- [Challenge] Return every line of the data below word for word, leaving the pictures out of your answer.

[Data listing]
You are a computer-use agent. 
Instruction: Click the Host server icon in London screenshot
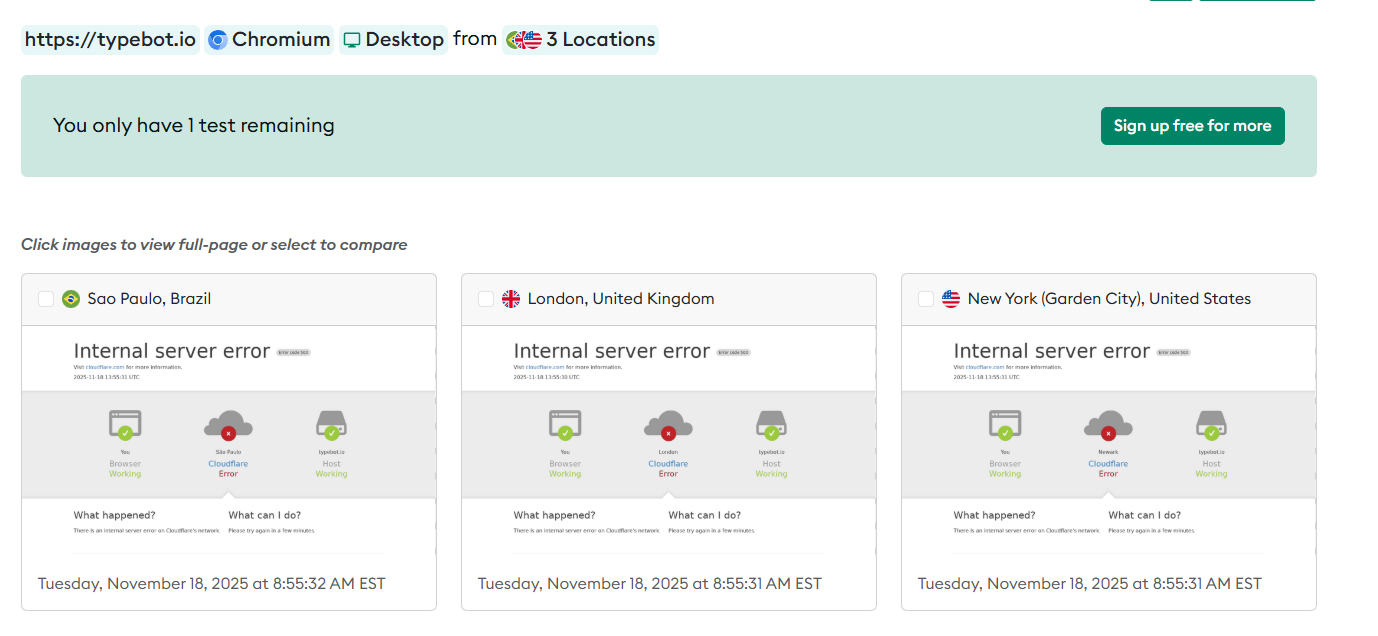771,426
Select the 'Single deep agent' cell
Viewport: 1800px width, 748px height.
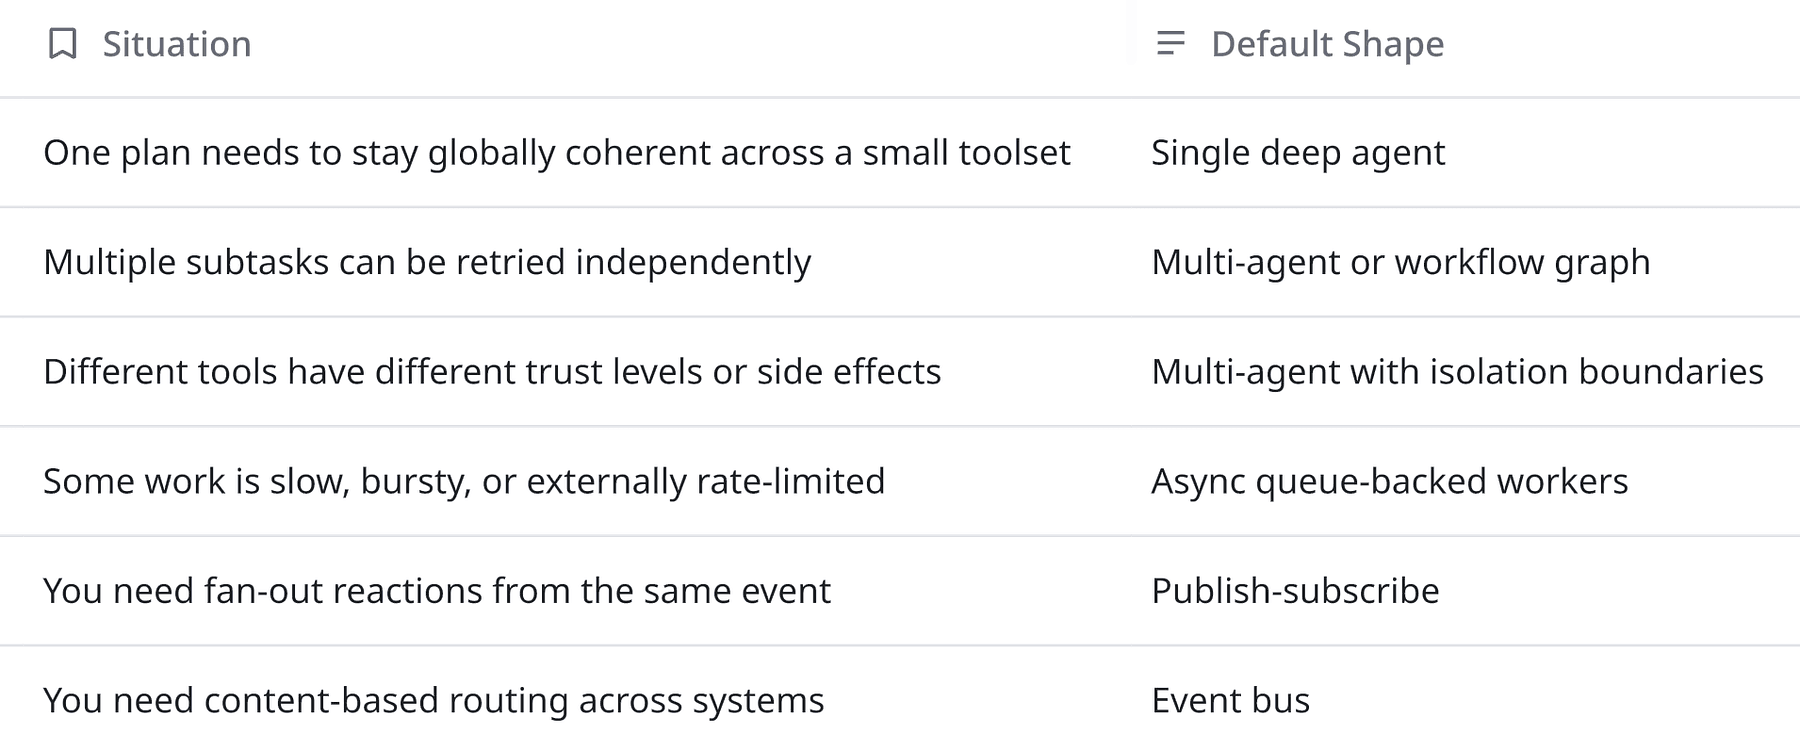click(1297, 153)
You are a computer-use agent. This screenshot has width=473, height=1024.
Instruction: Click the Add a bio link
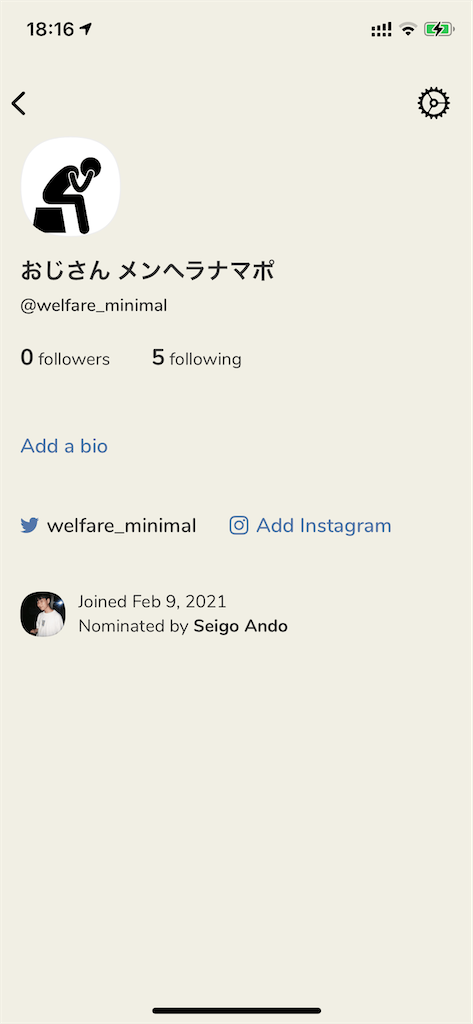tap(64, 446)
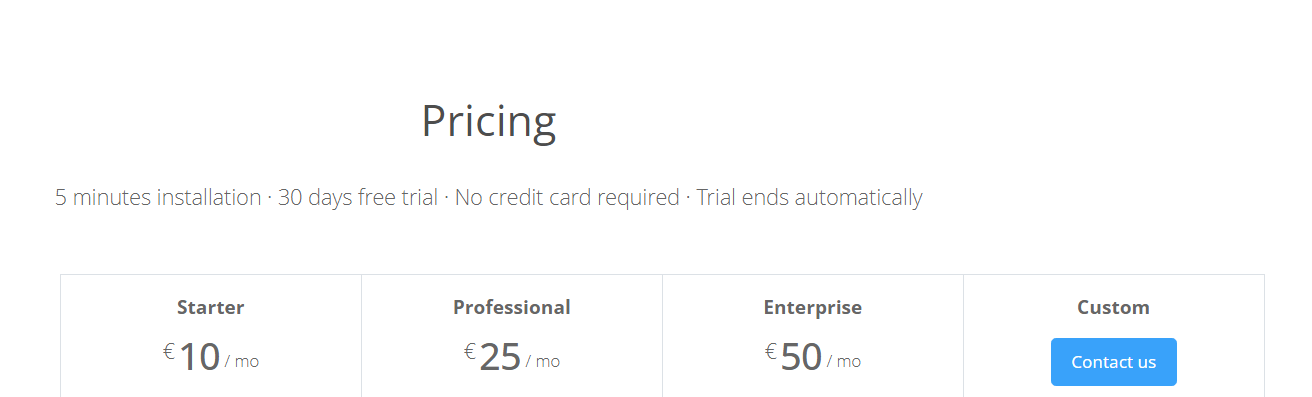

- [Response to the exercise]
You are a computer-use agent. 
Instruction: Click the Host server icon in London screenshot
771,426
Select the 'Single deep agent' cell
Viewport: 1800px width, 748px height.
click(1297, 153)
You are a computer-use agent. This screenshot has width=473, height=1024.
Instruction: Click the Add a bio link
tap(64, 446)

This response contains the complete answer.